Overall, our data suggest that life stage plays a major role in regulation of immune genes and pathways and that life stage influences the response to hypoxia and/or oil exposure. These data suggest that even small differences in age profoundly impact the immune system in early life stage fishes, and that future work should strongly consider which life stage(s) are the most relevant for the question(s) being asked, as each life stage has unique responses. While our data are based solely on bioinformatic analyses of gene expression, not traditional immune assays, these data demonstrate that immune genes are transcriptionally active in early life stage fish, that the expression patterns differ between developmental stages that are very close in age, that exposure to exogenous stressors can have a definable impact on the transcription of genes involved in immune pathways, and that modern sequencing and bioinformatic approaches can be useful to assess the effects of stressors on the immune system of developing fish, when the traditional immune assays are not possible.

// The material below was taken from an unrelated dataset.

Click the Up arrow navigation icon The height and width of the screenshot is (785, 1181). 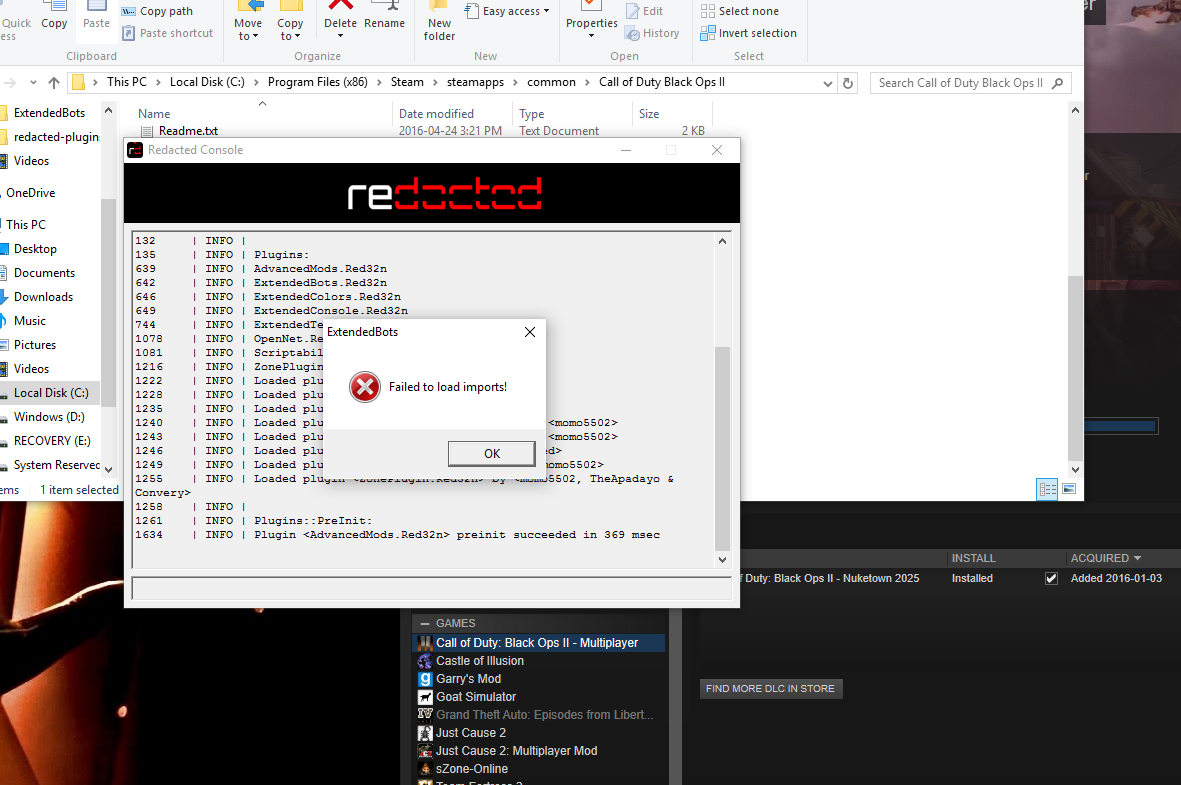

An important area for future studies includes investigating the confounding effect(s) that other environmental factors (such as temperature) may have on immune system development, especially in conjunction with other stressors, such as a bacterial or viral exposure. The immune system it not only crucial to organisms for its ability to fight off foreign invaders, but the immune system and its responses also have overlap and downstream consequences for other bodily responses. Approaches examining immune-related responses under real-world multistressor scenarios will aid in fully understanding the impacts of a variety of toxicological stressors on overall organismal health and survival, and will also allow for a deeper understanding of the effects of environmental disasters, such as the Deepwater Horizon oil spill.